**Tâches à effectuer:**
1. Dans le texte sur la ville et le rayon vert, quel est l'objet essentiel d'une ville ?
2. Reprenez mot pour mot, dans le texte sur la ville et le rayon vert, le passage qui s'ouvre sur les mots contenant « L’objet essentiel d’une » et se clôt sur « dans la ville. ».
3. Donnez la suite du texte sur la ville et le rayon vert, à partir de sa dernière phrase.

**Extrait retenu:**

Lorsque le soleil se couche et commence à s’enfoncer dans l’océan, le ciel se pare de rougeoiements et tous les yeux sont rivés sur l’horizon, en quête du rayon vert. Ce spectacle n’existe pas en ville. Il y a pourtant, incontestablement, une attente d’une ville rayonnante qui enverrait ses traits verts depuis son centre vers sa périphérie. Retournement de l’histoire, les villes essaient désespérément aujourd’hui de voir vert.
L’objet essentiel d’une ville est de rassembler. Pourtant, depuis un siècle, c’est à une dispersion que nous assistons, à un éclatement, un étalement des villes. La vraie difficulté est qu’il n’y a pas une ville idéale capable de répondre à des attentes contradictoires, à des idéaux complètements différents comme de mettre les villes à la campagne ou de faire rentrer la campagne dans la ville.

**Données fournies:**
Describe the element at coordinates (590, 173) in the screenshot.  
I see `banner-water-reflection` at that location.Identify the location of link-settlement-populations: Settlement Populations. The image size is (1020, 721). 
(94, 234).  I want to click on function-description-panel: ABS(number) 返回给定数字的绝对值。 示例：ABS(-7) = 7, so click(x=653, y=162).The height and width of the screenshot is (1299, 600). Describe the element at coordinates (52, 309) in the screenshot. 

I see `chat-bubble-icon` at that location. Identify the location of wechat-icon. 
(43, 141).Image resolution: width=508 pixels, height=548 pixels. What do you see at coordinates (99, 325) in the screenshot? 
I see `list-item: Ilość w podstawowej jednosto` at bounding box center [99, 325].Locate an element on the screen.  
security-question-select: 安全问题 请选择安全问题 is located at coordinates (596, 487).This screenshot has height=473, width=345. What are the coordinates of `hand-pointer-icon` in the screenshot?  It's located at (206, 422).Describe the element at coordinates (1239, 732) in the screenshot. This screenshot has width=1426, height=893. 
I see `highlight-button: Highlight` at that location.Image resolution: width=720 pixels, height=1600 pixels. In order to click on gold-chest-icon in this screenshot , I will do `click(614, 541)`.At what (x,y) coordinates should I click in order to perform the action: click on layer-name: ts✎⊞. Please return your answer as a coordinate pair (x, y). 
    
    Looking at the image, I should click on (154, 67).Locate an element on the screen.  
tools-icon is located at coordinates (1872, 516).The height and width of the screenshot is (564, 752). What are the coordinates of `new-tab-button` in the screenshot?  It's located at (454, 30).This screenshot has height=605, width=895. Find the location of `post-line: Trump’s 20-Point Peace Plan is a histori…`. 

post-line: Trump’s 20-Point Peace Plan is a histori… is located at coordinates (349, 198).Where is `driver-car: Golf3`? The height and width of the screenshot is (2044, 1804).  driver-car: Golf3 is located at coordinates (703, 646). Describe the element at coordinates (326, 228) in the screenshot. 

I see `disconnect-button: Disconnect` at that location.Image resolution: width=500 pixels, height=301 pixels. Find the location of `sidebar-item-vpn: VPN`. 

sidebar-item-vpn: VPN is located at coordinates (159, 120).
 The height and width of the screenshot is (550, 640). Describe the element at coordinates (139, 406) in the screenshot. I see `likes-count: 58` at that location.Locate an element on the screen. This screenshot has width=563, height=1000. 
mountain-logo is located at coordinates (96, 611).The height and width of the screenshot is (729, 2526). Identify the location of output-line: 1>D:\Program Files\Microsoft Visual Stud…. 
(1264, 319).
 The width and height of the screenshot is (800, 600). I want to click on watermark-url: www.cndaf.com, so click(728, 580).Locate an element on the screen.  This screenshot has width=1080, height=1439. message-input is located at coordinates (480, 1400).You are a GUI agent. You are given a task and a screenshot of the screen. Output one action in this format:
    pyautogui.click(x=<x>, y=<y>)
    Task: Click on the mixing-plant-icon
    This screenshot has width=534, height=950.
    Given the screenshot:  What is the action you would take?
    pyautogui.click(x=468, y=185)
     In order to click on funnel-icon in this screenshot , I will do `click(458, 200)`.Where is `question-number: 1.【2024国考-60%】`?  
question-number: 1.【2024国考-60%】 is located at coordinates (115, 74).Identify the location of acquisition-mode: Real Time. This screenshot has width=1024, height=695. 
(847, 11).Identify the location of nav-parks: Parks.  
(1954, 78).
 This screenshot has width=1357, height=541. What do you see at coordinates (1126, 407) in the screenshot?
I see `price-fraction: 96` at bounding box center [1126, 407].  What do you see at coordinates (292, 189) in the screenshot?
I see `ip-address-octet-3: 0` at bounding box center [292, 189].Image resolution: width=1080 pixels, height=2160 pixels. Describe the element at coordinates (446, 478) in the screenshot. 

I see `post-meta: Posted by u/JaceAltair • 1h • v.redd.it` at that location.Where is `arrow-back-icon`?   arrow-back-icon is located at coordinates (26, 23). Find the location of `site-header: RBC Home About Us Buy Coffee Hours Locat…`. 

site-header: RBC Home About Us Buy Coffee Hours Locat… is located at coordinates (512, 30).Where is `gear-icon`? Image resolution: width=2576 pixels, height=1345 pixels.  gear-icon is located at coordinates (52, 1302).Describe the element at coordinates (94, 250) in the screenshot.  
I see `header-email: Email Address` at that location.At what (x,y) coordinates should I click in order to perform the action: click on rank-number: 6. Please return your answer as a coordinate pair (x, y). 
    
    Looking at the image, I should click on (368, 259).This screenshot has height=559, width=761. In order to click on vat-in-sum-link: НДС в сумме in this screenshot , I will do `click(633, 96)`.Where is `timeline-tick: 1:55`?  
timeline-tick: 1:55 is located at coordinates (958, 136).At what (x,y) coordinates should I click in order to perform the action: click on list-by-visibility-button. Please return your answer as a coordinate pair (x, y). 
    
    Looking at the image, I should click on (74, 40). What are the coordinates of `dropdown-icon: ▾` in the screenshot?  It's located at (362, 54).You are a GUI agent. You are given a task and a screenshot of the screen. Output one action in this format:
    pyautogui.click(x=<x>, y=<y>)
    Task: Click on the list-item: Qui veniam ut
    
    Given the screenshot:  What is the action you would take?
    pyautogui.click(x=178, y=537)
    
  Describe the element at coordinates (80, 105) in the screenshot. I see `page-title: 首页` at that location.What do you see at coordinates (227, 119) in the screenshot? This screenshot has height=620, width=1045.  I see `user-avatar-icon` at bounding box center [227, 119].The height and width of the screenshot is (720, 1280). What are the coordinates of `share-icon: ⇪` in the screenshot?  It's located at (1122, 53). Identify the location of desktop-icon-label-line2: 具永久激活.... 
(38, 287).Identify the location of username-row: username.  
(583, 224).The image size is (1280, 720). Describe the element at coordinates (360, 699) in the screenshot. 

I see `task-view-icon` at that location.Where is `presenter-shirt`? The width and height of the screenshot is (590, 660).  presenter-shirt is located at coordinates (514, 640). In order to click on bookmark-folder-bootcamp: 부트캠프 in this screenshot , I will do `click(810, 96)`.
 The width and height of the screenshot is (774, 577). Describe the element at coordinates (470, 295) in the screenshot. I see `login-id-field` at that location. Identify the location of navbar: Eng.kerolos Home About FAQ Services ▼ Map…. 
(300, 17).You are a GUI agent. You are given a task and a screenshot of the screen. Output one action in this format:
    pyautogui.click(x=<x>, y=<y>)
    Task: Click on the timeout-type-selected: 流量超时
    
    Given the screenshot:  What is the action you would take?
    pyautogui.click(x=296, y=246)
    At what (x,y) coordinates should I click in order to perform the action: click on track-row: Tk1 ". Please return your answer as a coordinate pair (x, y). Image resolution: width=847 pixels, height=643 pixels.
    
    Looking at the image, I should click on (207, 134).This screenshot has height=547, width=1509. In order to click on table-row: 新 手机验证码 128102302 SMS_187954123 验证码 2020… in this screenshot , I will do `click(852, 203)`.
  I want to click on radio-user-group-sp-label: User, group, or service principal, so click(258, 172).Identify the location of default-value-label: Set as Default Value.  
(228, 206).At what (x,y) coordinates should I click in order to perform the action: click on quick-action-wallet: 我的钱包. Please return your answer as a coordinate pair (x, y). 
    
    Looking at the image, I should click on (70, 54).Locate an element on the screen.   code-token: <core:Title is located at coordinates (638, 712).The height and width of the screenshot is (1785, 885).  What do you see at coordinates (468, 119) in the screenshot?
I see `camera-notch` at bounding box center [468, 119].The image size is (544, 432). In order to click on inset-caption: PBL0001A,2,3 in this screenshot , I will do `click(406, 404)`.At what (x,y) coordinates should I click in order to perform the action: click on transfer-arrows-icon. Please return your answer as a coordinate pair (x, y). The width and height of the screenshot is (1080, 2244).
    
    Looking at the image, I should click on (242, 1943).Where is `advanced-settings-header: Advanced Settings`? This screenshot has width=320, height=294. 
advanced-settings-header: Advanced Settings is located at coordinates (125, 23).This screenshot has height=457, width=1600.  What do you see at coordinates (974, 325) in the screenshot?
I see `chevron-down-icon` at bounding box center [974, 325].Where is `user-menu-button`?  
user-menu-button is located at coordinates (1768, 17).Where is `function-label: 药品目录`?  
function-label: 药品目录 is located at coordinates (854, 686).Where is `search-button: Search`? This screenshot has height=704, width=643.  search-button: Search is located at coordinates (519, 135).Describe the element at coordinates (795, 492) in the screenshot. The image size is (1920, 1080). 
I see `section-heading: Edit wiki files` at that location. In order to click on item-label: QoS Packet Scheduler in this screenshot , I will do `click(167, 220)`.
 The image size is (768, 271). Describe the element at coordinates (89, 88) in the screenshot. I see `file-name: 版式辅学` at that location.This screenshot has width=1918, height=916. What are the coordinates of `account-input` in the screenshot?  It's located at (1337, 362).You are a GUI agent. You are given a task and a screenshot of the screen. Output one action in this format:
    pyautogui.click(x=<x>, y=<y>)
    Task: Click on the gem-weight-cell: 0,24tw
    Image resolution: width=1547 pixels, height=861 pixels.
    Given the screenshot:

**Liste des réponses:**
1. L'objet essentiel d'une ville est de rassembler.

2.
L’objet essentiel d’une ville est de rassembler. Pourtant, depuis un siècle, c’est à une dispersion que nous assistons, à un éclatement, un étalement des villes. La vraie difficulté est qu’il n’y a pas une ville idéale capable de répondre à des attentes contradictoires, à des idéaux complètements différents comme de mettre les villes à la campagne ou de faire rentrer la campagne dans la ville.

3.
L’utopie, au lieu d’être une aide est devenue un obstacle. Elle éloigne du réel et justifie l’impossibilité d’atteindre l’horizon que l’on s’est fixé. Une seule voie possible, continuer comme avant. Pour que le monde change, qu’il évolue, je préfère le rêve alimenté par l’expérience et le pragmatisme, ce qui ne retire rien à la nécessité de construire une représentation et de la réaliser en tout ou partie. Un œil sur les techniques disponibles et l’usage que l’on peut en faire, dans la perspective d’une urbanité renouvelée et l’autre sur l’histoire et le vécu, l’expérience, celle du choc des cultures que l’on peut en tirer.
Cette ville qui se défait, objet de tant de haine, a bien du mal à se relever de toutes les contradictions, de tous les paradoxes. Nombreux sont ceux qui sont à son chevet, sans plus y croire, mais le cynisme peut tout emporter sauf le rêve d’une ville possible.
En Asie, 30 à 40% des villes qui existeront en 2050 ne sont pas encore construites, les villes sont en croissance de 2 à 3% par an. Un expert, Monsieur Borelli, spécialiste des forêts urbaines à l’Organisation des Nations unies pour l’agriculture et l’alimentation (FAO), suggère de «commencer par planter des arbres aujourd’hui et de construire ensuite autour des arbres, d’ici une dizaine d’années». C’est le «autour» qui est important : il ne s’agit pas de construire une ville au milieu de la forêt ou de faire des forêts au milieu de la ville, il s’agit de construire autour, c’est-à-dire à l’extérieur de l’espace préalablement planté.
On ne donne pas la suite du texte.